Though my mannequin made many errors, there have been many successes in that it nonetheless achieved an total accuracy above 90%. And, it predicted greater than 92% of negatives relating to the severity of a automobile accident appropriately. I believe if I had completed extra planning on what mannequin to make use of and did higher on selecting my dataset and engineering my options, my mannequin would have in the end completed higher.

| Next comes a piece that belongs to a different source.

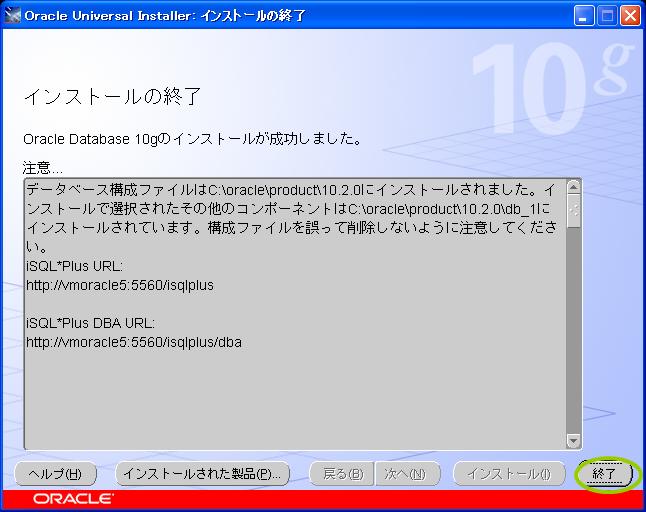Click the notes scrollbar thumb
This screenshot has height=512, width=646.
(573, 210)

Regardless of the beforehand talked about failures, I discovered loads not nearly information science and machine studying model-making, however simply how difficult predicting site visitors is. I ponder simply how those that engineer all these self-driving vehicles and site visitors methods, typically, do that. My technical experience in these libraries and the Python programming language has elevated tenfold, and I believe I ought to do more difficult initiatives like this one. This undertaking was a problem, but it surely was a enjoyable problem.